Cela, on le sait bien! Ce que l’on sait moins, c’est qu’à pareille époque de nombreux citoyens de la nouvelle république traversaient l’Atlantique dans le sans contraire afin de se ressourcer à Paris dans les domaines de l’art, de la médecine, de la littérature et de l’architecture. Pour la plupart, ces gens n’avaient jamais quitté leur pays. Ils ne connaissaient en1830 que les États du littoral de l’Atlantique : Maine, Massachusetts, New York, Pennsylvanie, Virginie… L’aventure parisienne ne comportait aucune garantie de succès, au contraire! Or, McCullough démontre qu’à partir de 1830 et tout au long du XiXe siècle, ces « pionniers » (car « Not all pioneers went west », dit-il) ont rapporté de Paris des connaissances, des techniques et une vision qui ont altéré le cours de l’histoire du pays neuf.

La liste des noms d’Américains séjournant à Paris et s’inspirant de sa beauté, de sa majesté et de son environnement intellectuel, scientifique et artistique se lit comme un Who’s Who de la culture américaine : Samuel F.B. Morse (peintre, mais ensuite inventeur du système télégraphique qui a facilité le développement de l’Ouest du continent américain et l’essor de la communication à l’échelle de la planète); James Fenimore Cooper (auteur de Last of the Mohicans, The Prairie et combien d’autres classiques de la littérature américaine), ainsi que Ralph Waldo Emerson, Mark Twain, Nathanial Hawthorne et Henry James, tous des figures de proue. Le célèbre portraitiste George P. A. Healy et le sculpteur au nom français, à cause de son père immigrant à New York, Augustus Saint-Gaudens, ont tiré profit des longues années passées à Paris pour parfaire leurs talents. L’une des seules, sinon la seule, impressionnistes américaines, Mary Cassart a pu bénéficier de son association avec Monnet, Renoir, Velasquez et Dega.

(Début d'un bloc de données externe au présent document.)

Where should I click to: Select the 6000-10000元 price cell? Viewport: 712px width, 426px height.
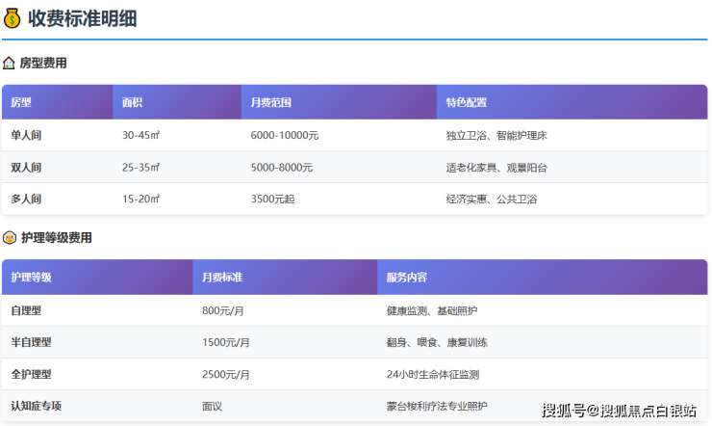click(x=284, y=135)
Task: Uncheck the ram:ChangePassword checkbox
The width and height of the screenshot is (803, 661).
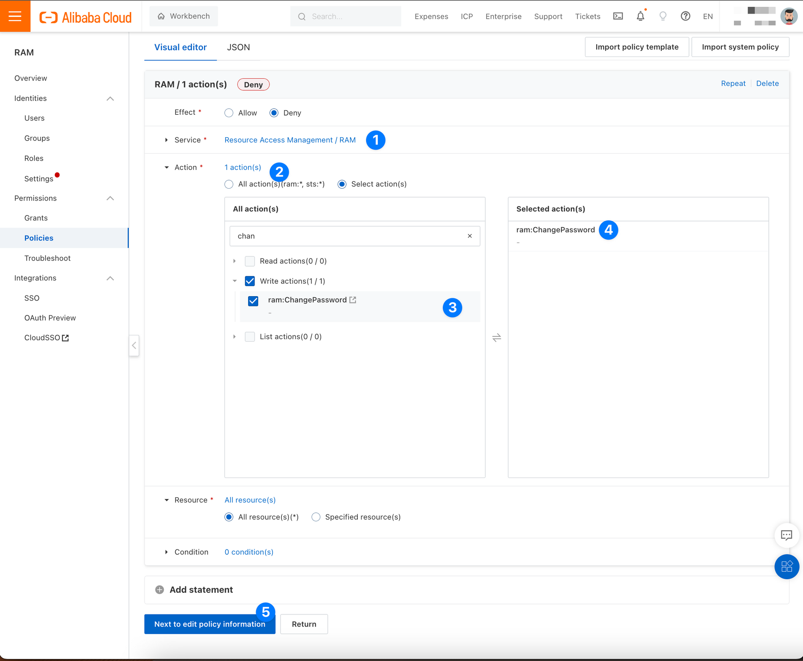Action: click(x=253, y=301)
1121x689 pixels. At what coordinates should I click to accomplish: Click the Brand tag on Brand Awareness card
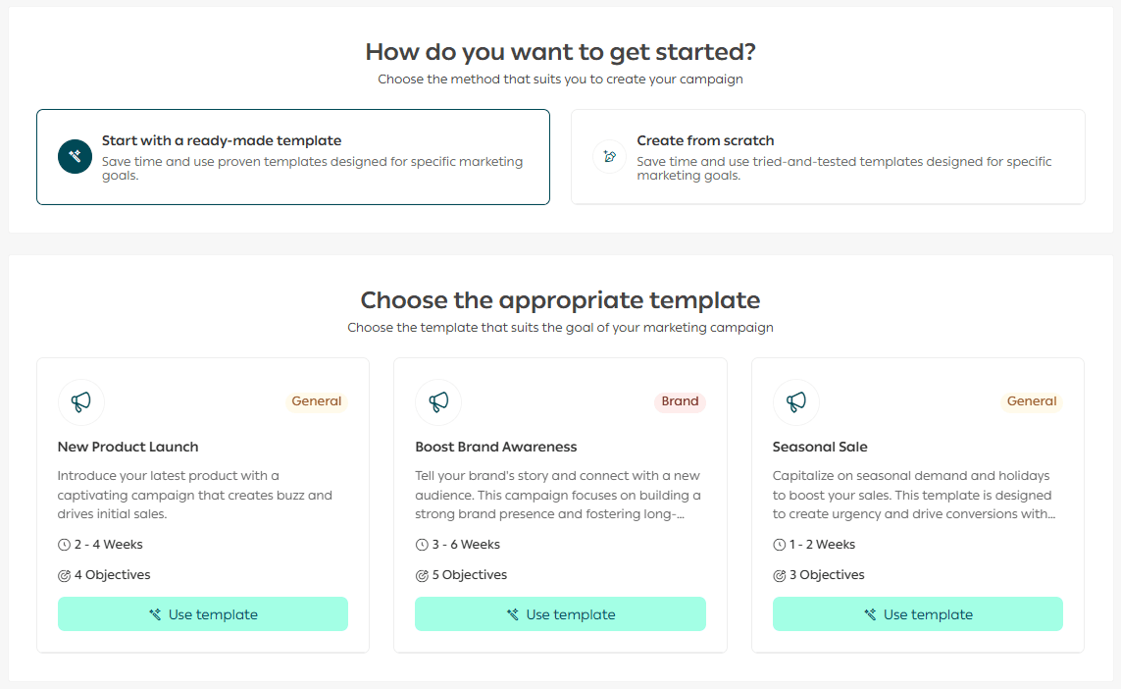680,401

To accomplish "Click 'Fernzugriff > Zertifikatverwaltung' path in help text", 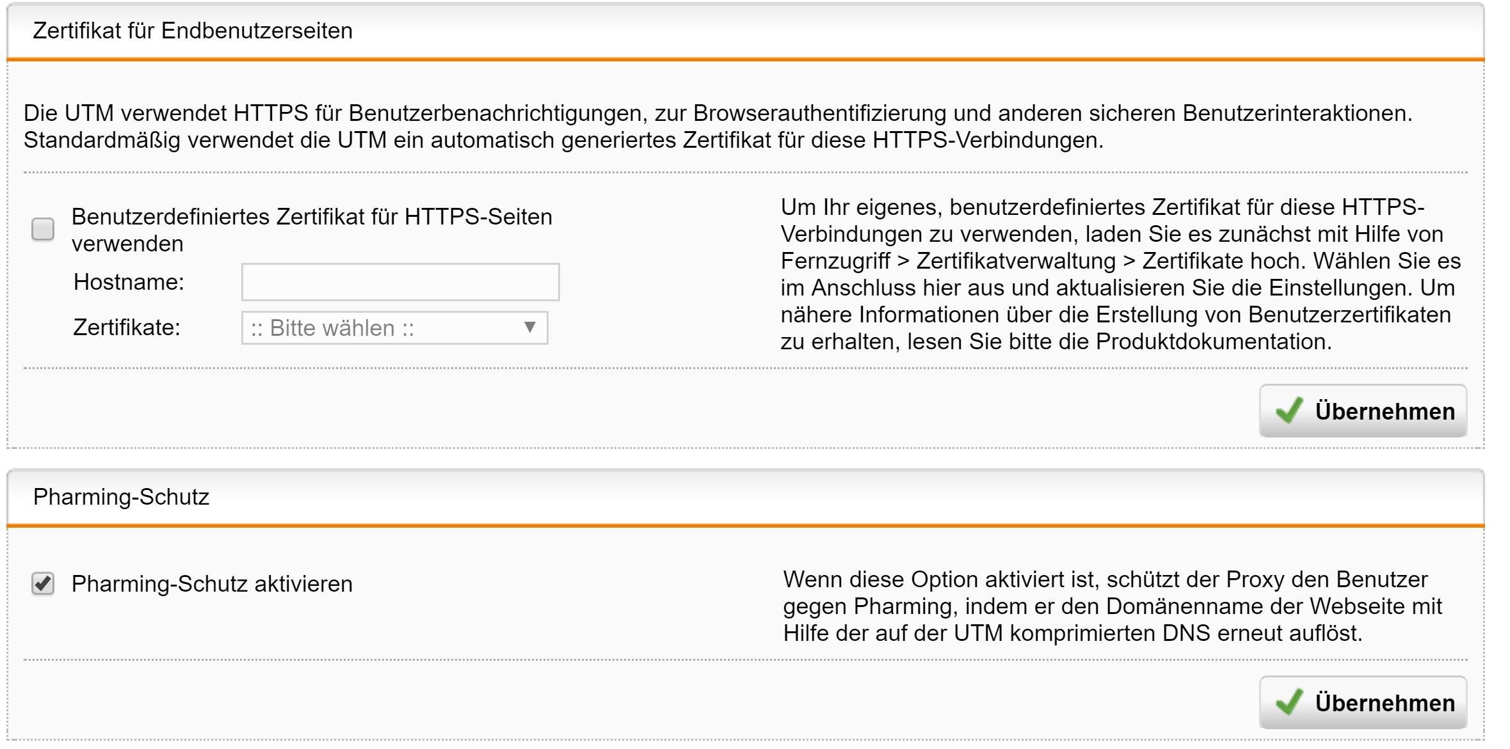I will [x=947, y=261].

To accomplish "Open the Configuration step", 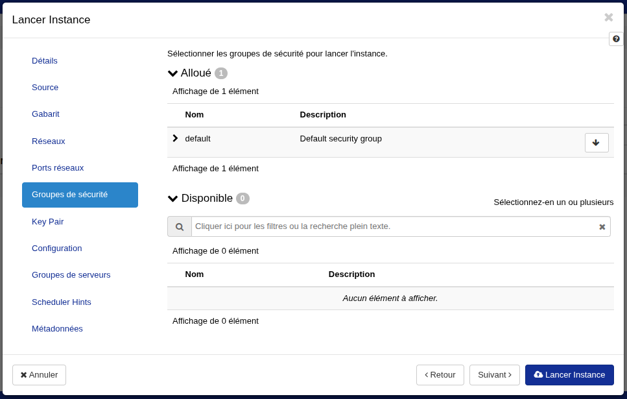I will (57, 248).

Johnson Singer Sargent en est un autre qui s’épanouit à Paris.

À l’époque, rien aux États-Unis ne pouvait se comparer à l’École de médecine de Paris. On y trouvait aussi l’Hôpital des enfants malades, l’Hôpital de la charité, l’Hôtel Dieu. Elizabeth Blackwell, première femme médecin aux États-Unis vint étudier ici. Wendell Holmes se rappellerait, des années plus tard, les étudiants qui s’empilaient en arrière du chef chirurgien Baron Guillaume Dupuytren afin de le voir opérer. De tous les enseignants et praticiens des arts médicaux à Paris, au milieu du XIXe siècle, aucun ne jouissait d’autant d’estime que Pierre-Charles-Alexandre Louis. Pendant 20 ans, son influence jaillissait sur les jeunes Américains sous sa tutelle. Les Américains éduqués en médecine à Paris, Mason Warren en tête, surent mettre en application à la Harvard Medical School les leçons apprises à Paris.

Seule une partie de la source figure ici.